I'm sure by now it's pretty much no secret whatsoever that half the team, myself included, spent a good part of the waning days of Patch 3.2 enamored with Dragon Age Origins. Maybe it's the innocent charm of the leading man, Alistair, the deep and involved game world, or the fact that Marilyn Manson totally warned us that this was gonna be big, but I'm in deep. Patch 3.3 is finally dragging me back to WoW with its pure awesomeness, but Dragon Age is still pretty fresh in my mind, and there's more DLC to come.
One thing I have been thinking about a lot as I play though, is comparing the game to WoW. Single player RPGs have a lot of things that MMOs haven't quite figured out how to duplicate yet. Storyline and lore is a big one. Blizzard's gotten a lot better at the whole idea with phased content and big events like the Wrathgate, but a single player RPG, with an audience of one, can shake up the status quo a lot easier.
You can start up a romance with that major NPC because hey, it's not like there's thousands of other player characters who would also like to sex up Jaina Proudmoore in a single player game. You can save the countryside from demons, and have it have a long term effect. Houses and people who you saved from destruction one play through may be gone the next because you failed to save them, and incurred permanent changes on the game world as a result. Again, phasing does somewhat address this idea, but in an MMO, it still creates an essentially homogeneous environment for all players.
One thing that I do love and that I do wonder if MMOs shouldn't try to duplicate is the in-depth conversation trees that a lot of single player RPGs use. Lately, Blizzard's been shunting a lot a of lore off into the comics and novels, and while I love a good novel, don't get me wrong, it does cause some disconnect with the approximately 9 million players who won't read said novel or comic book. Why should we be invested in characters who had so much of their character development completely off screen?
I'm a fan of show not tell, but all the same, being able to talk to more key lore NPCs and having a conversation tree that helps you get a grasp on their personality and beliefs and history would go a long way to making the game feel more immersive and getting everyone on a same page (or at least on the same book) lore-wise.
Of course, maybe single player RPGs could stand to learn a thing or two from MMOs.

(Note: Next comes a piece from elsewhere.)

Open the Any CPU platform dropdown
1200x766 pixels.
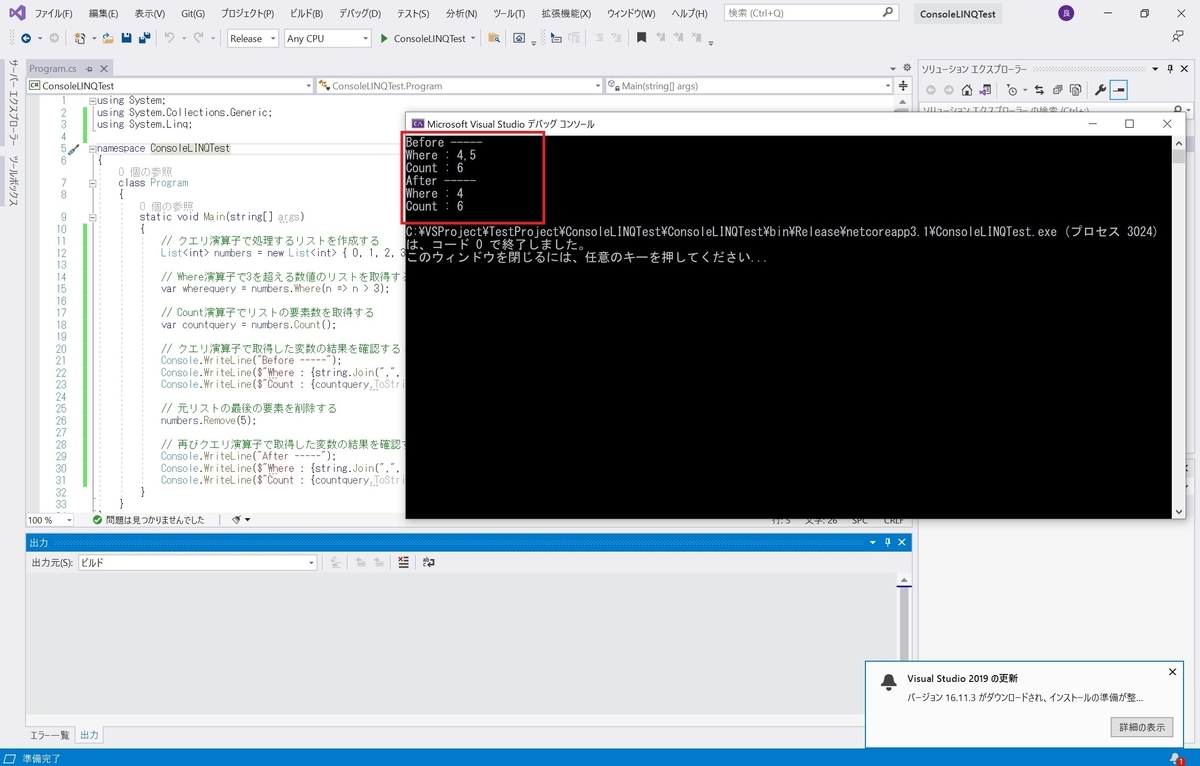pyautogui.click(x=327, y=38)
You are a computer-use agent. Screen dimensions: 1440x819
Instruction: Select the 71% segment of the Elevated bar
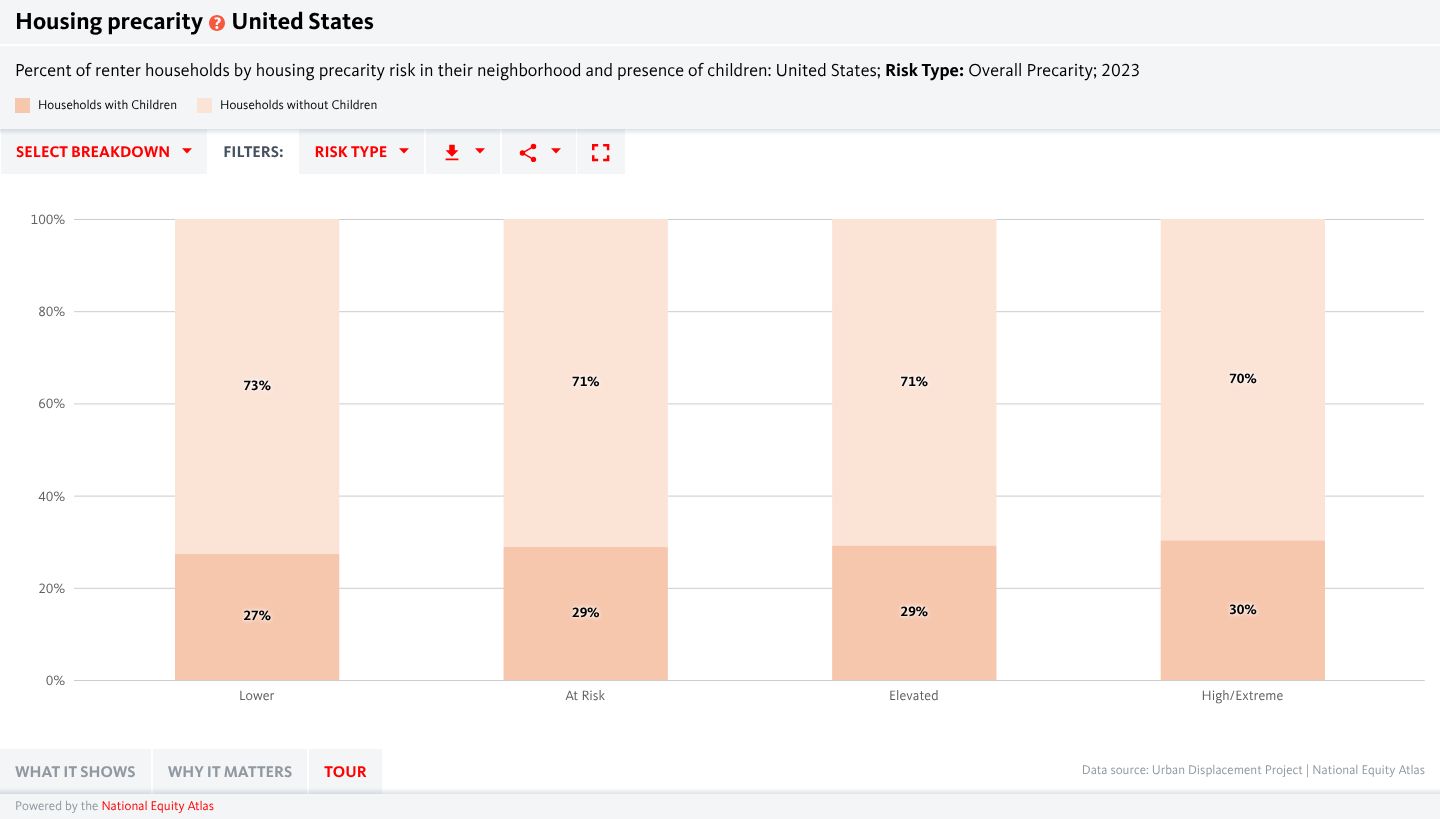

In Dragon Age and Mass Effect and other such single player RPGs, I'm struck at how generic all the armor usually is. There's exceptions, sure (mostly in plate armor), but I wouldn't mind a bit more variety. Then again, sometimes more variety just gets you the tacky fluorescent clown suits of the BC era, so hey, maybe it's not that bad.
Anyhow, I'm curious if anyone else has done their own comparisons of RPG types. What do you see as some of the key differences between MMOs and single player RPGs? What would you like to see either type do better, especially as it pertains to lessons learned from and by World of Warcraft?